The overall goal of this project is to design, develop, and deploy online curricula to accelerate training of the U. S. workforce in the critical systems engineering skills area and its application to advanced manufacturing. The first aim is to identify the required competencies in the systems engineering-related areas that are needed for the workforce in advanced manufacturing enterprises. Second, the project plans to develop modular courses that integrate relevant simulation-based and telepresence-based experiments to improve comprehension and retention of content during online delivery. Third, the project will conduct a research-based assessment of the courses. Specifically, it will investigate the effectiveness of a challenge-based, guided experiential learning pedagogical approach in an online context at the two-year college, four-year college, and professional settings. The research will be grounded in social cognitive and socio-constructivist learning theories, using guided experiential learning as its instructional framework. The project will use grounded assessments including multidimensional challenge-focused rubrics, checklists and student concept inventories and questionnaires to measure faculty use of guided experiential learning pedagogy and students' subject mastery and attitudes. This project will be evaluated using a formative and summative mixed methods approach, using information from an independent advisory group, students, and faculty via surveys and focus groups. Results of this project will be delivered as open educational resources using a web-based repository.

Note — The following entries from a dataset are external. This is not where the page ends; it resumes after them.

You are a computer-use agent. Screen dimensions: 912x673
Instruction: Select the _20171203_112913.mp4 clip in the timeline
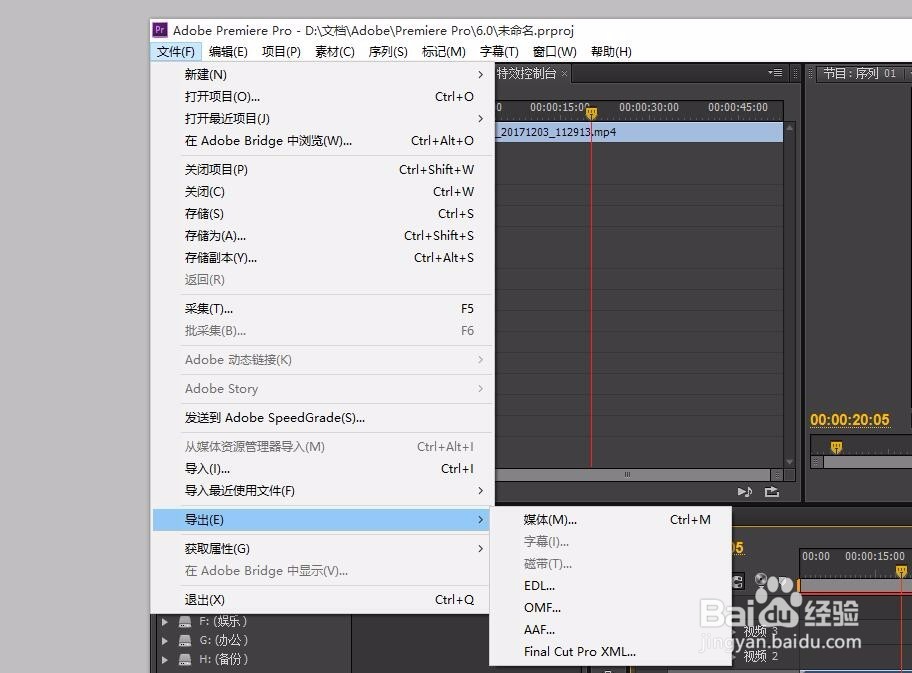point(640,131)
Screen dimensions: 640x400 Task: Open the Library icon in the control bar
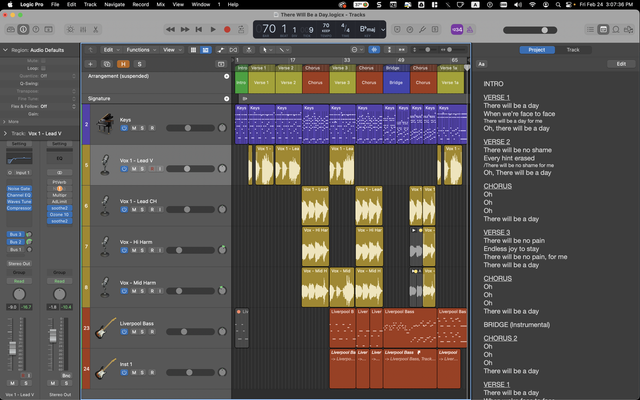(11, 29)
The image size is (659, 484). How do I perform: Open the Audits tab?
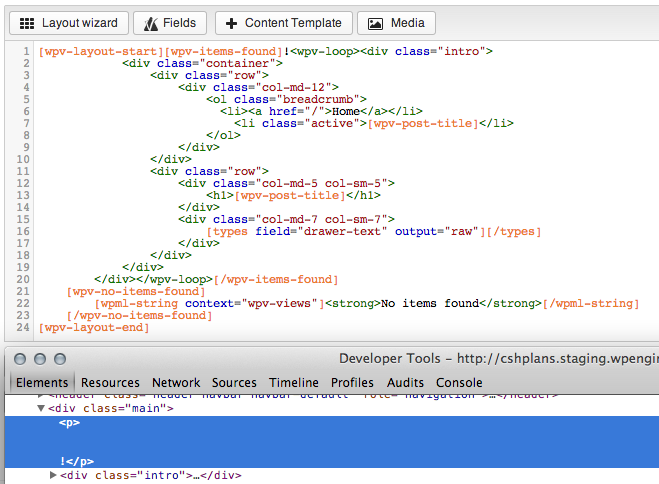point(405,382)
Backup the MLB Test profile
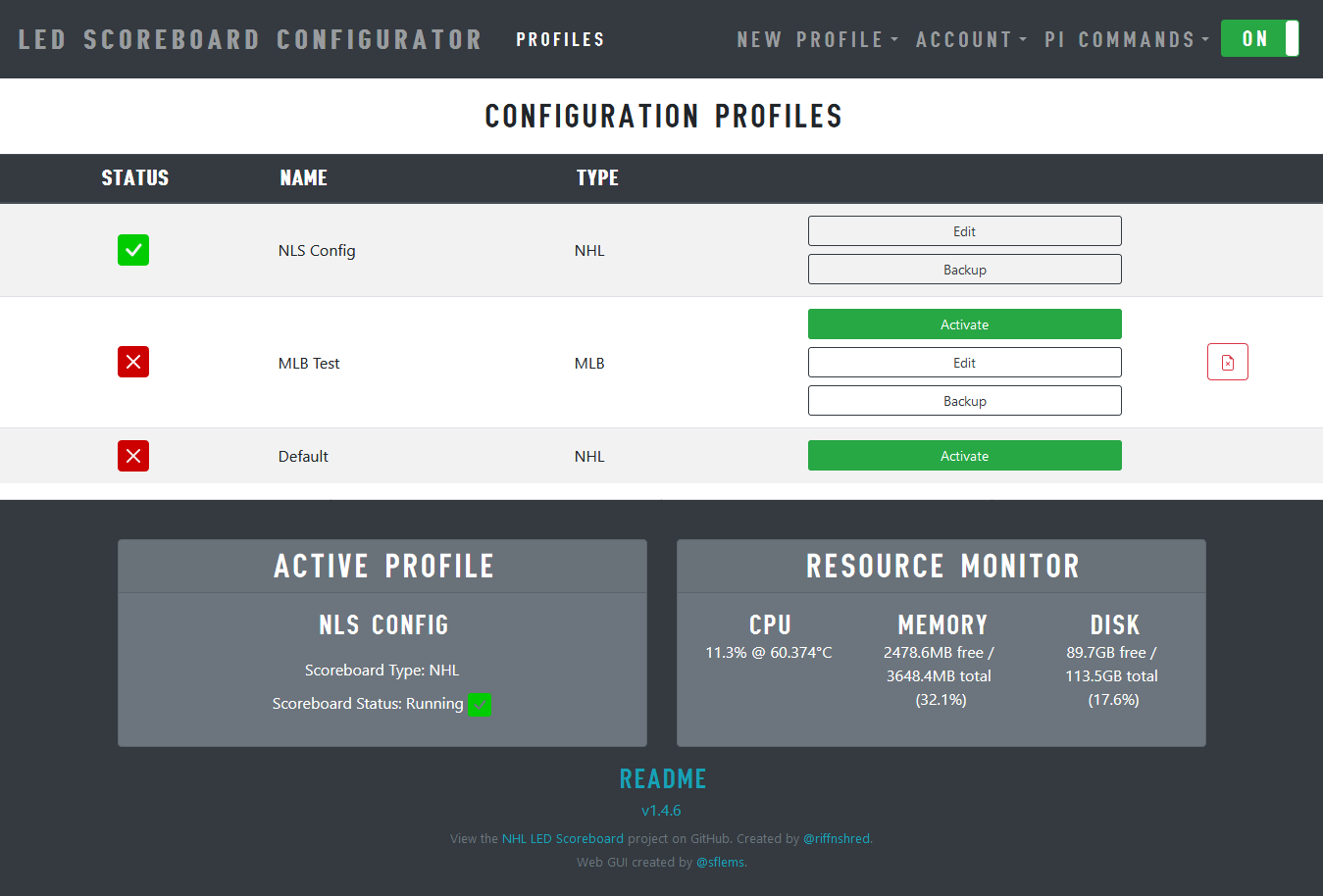The height and width of the screenshot is (896, 1323). click(964, 400)
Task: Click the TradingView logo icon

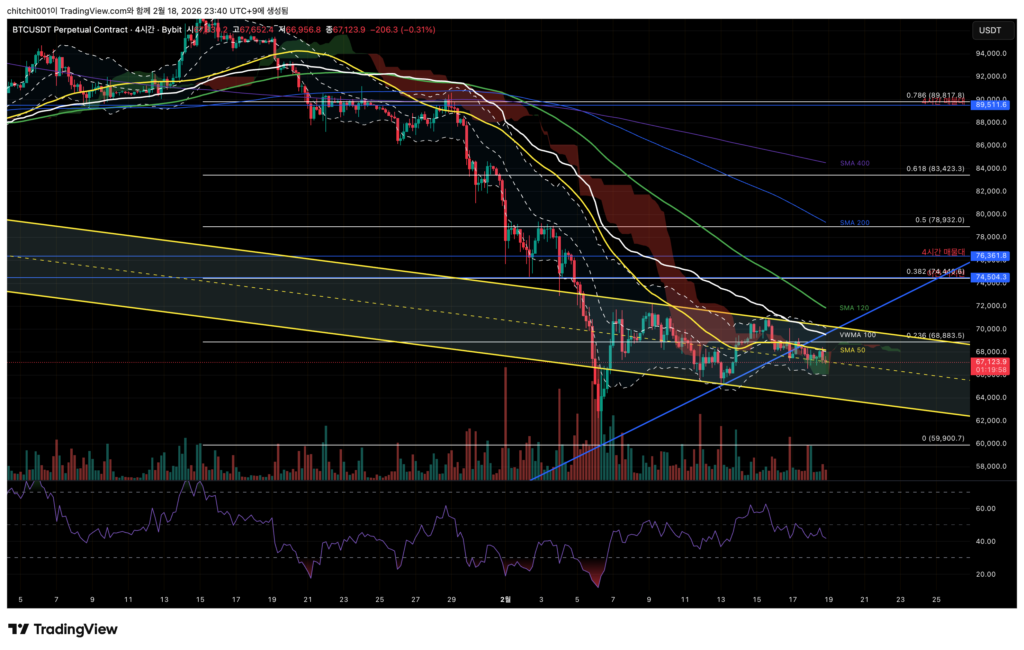Action: coord(18,629)

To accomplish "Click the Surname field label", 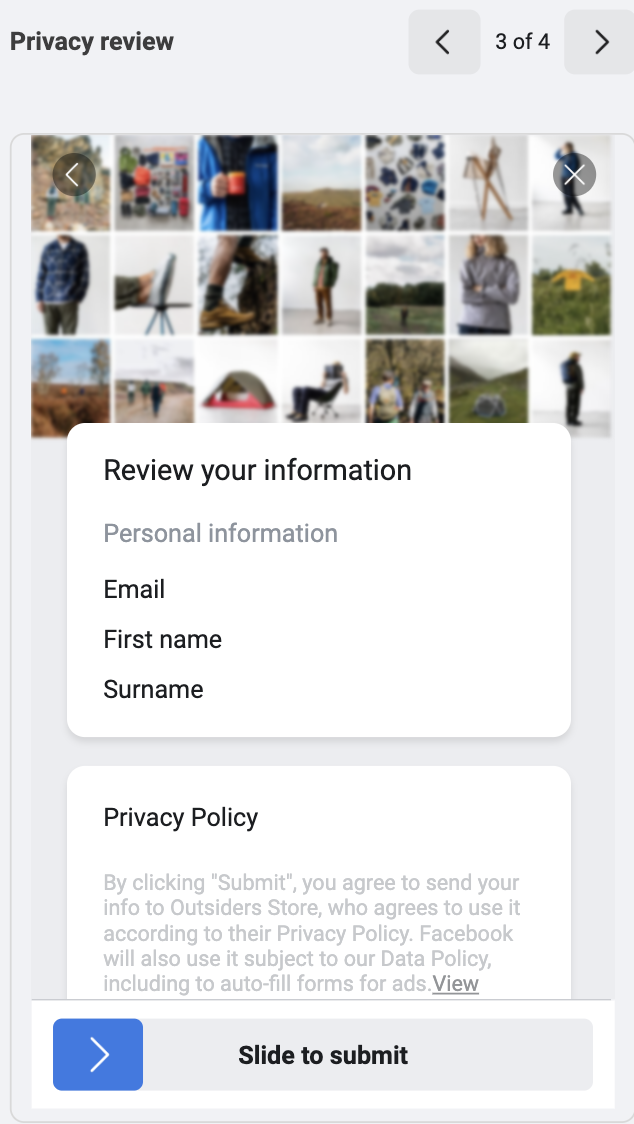I will coord(153,689).
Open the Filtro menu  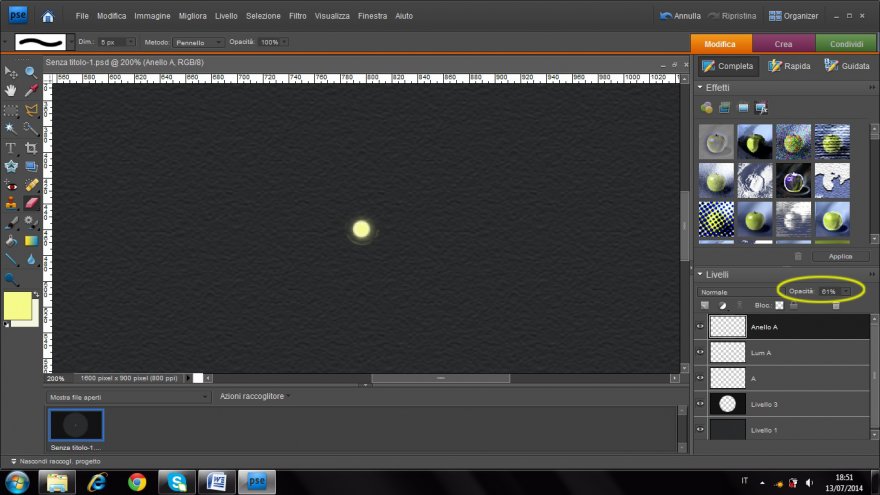[x=297, y=16]
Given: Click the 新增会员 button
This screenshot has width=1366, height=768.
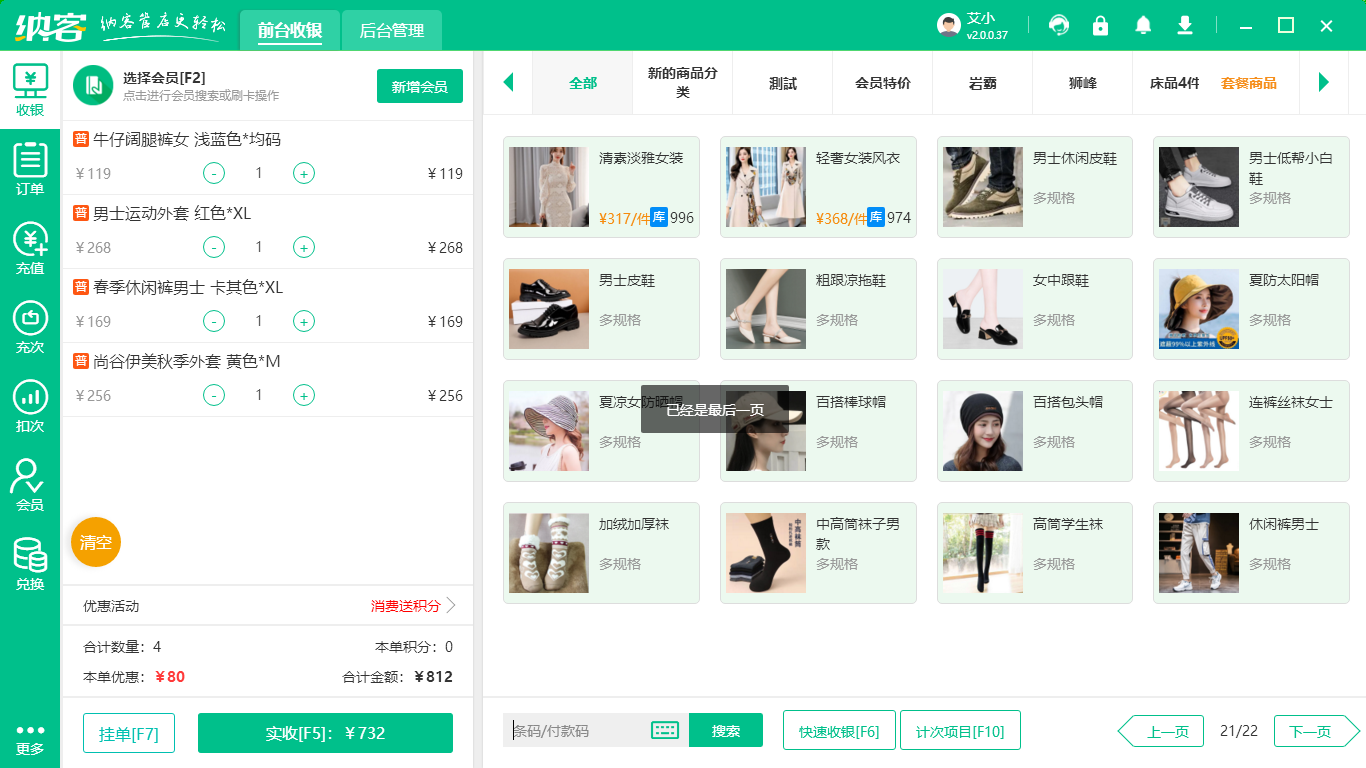Looking at the screenshot, I should click(x=419, y=86).
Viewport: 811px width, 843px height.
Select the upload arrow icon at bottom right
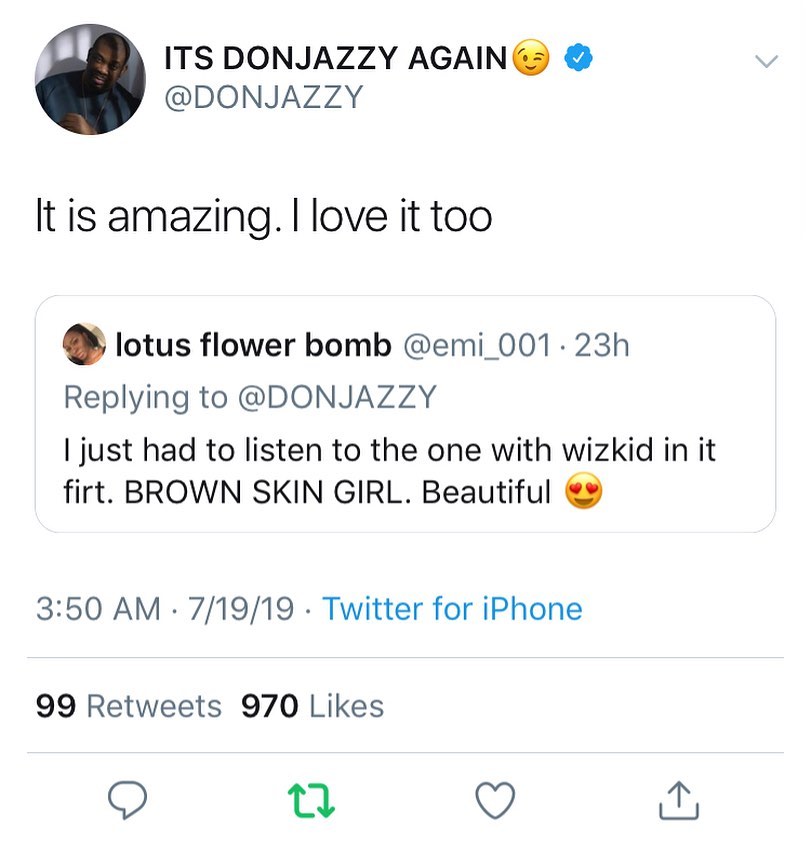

This project is funded by NSF's EHR Core Research: Production Engineering Education and Research (ECR: PEER) program, which seeks to improve the education of future and current professionals in production engineering. It also aims to study the effectiveness of the innovative educational strategies adopted by these projects.
This award reflects NSF's statutory mission and has been deemed worthy of support through evaluation using the Foundation's intellectual merit and broader impacts review criteria.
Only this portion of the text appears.